The semiconductor giant posted non-GAAP earnings of $1.01 on revenue of $2.23 billion.
Wall Street was looking for earnings of 70 cents per share on revenue of $1.96 billion.
A year prior, the Santa Clara, Calif.-based company posted non-GAAP earnings of 53 cents per share on revenue of $1.43 billion.
“Adoption of NVIDIA GPU computing is accelerating, driving growth across our businesses,” CEO Jensen Huang said in a statement. “Datacenter revenue increased more than two and a half times. A growing number of car and robot-taxi companies are choosing our DRIVE PX self-driving computing platform.
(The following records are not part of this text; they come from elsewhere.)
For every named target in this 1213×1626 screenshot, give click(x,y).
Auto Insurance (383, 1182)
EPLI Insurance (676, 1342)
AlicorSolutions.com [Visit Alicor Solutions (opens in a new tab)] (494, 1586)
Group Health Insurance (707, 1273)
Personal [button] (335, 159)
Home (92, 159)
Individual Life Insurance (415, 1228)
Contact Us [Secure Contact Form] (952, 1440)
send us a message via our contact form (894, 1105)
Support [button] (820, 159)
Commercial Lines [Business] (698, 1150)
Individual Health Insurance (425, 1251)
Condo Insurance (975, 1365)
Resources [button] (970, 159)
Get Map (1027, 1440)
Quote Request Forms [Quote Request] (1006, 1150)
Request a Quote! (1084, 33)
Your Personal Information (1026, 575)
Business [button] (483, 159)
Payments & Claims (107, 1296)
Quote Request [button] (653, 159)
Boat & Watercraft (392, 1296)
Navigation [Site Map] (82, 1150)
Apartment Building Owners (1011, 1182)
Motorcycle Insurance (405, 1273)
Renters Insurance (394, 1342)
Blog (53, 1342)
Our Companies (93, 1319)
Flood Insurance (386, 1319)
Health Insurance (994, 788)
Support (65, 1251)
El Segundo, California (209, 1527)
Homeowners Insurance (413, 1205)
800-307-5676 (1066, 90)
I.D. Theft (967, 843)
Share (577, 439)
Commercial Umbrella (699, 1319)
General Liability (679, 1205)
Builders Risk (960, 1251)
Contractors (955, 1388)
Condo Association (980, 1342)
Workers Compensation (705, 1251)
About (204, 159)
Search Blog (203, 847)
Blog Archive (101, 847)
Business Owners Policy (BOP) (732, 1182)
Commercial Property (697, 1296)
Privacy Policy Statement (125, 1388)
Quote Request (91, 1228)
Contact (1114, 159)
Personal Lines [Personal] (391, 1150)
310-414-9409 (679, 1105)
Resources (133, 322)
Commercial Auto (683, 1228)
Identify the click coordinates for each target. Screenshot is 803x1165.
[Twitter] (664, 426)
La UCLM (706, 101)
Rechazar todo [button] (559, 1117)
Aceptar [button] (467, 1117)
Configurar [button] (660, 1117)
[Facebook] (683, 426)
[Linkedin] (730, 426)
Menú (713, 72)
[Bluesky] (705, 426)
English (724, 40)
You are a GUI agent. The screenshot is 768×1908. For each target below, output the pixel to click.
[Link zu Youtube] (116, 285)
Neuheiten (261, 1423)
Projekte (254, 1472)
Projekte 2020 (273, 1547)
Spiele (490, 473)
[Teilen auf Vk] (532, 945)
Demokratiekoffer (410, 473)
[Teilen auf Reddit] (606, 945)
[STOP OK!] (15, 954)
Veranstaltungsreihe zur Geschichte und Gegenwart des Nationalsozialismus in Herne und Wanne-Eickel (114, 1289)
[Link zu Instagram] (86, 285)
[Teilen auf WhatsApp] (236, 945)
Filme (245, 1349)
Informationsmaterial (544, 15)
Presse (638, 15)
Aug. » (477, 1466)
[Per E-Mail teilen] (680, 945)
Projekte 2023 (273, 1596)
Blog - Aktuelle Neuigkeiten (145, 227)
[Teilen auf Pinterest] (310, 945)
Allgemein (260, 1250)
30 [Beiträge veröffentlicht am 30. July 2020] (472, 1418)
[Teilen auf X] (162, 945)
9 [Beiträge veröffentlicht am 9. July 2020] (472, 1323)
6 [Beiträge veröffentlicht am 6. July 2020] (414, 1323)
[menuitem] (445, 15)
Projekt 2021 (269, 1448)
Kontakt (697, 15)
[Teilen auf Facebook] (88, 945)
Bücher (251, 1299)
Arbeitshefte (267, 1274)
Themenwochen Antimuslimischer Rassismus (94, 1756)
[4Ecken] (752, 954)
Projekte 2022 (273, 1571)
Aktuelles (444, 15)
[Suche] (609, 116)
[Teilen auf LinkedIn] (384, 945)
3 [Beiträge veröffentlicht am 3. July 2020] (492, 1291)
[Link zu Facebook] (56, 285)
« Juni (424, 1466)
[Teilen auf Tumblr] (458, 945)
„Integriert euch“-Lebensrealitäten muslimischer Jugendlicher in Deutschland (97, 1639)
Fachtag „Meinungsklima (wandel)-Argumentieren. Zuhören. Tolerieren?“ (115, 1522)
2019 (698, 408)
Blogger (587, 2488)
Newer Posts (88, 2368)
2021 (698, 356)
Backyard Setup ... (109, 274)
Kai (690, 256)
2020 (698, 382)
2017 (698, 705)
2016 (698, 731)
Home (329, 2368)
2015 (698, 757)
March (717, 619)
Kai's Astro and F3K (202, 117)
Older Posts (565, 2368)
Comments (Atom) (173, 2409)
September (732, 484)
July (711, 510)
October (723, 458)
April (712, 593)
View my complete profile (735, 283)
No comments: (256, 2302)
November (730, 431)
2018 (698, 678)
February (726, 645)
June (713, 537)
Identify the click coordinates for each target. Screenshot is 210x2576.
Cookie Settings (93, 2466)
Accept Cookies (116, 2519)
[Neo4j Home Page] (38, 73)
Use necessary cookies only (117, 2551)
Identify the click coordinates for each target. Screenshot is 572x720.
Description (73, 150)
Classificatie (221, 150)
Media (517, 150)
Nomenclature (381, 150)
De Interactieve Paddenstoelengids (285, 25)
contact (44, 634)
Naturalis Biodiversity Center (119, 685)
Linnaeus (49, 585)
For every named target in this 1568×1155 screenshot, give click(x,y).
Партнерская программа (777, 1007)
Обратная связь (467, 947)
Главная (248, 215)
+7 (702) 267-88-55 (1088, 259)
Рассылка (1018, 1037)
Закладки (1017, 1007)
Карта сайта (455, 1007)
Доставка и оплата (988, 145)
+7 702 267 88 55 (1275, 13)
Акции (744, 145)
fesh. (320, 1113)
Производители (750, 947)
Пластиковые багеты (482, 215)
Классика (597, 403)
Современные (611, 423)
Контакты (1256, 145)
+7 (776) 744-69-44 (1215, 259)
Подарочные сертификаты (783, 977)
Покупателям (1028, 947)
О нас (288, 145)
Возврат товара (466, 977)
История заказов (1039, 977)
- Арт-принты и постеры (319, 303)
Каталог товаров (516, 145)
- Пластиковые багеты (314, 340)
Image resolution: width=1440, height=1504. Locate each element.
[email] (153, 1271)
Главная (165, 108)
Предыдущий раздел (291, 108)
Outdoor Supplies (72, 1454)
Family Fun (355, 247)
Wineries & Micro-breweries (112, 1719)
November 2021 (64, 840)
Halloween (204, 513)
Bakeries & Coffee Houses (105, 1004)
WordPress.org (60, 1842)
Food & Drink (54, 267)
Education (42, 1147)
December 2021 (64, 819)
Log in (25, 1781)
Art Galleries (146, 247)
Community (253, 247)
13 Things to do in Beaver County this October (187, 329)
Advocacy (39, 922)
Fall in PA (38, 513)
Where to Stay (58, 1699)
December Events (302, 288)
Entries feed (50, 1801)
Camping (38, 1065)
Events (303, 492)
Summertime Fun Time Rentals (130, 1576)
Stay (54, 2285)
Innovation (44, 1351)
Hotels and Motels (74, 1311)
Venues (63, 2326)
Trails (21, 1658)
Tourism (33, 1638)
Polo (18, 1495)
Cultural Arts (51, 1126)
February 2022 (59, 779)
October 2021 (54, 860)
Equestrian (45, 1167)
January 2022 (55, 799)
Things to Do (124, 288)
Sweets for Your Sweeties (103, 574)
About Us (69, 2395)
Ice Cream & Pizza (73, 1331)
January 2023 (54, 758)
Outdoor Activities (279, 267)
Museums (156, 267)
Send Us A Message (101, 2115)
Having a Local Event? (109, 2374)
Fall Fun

And in Gaming, increasingly the world’s most popular form of entertainment, we power the fastest growing platforms – GeForce and Nintendo Switch.
The chief executive also highlighted the company’s AI innovations, including the Volta GPU for deep learning.
“This quarter, we shipped Volta in volume to leading AI customers,” he said. “This is the era of AI, and the NVIDIA GPU has become its brain.”
The company noted some AI-related highlights for the quarter in the datacenter segment, such as the rollout of its new lineup of NVIDIA DGX AI supercomputers, with a large installation at Facebook. The company also in Q2 announced the NVIDIA GPU Cloud Platform, offering developers a software suite for AI development.
Datacenter revenue was a record $416 million, up 175 percent year-over-year. Datacenter growth was fueled by strong demand by hyperscale and cloud customers for deep learning training and accelerated GPU computing, the company said, as well as demand for HPC, DGX AI supercomputing, and GRID virtualization platforms.
Meanwhile, Nvidia also noted that the rise in crypto coin prices resulted in increased demand in OEM GPU sales.
For Q3, Nvidia said it expects revenue of $2.35 billion, plus or minus two percent.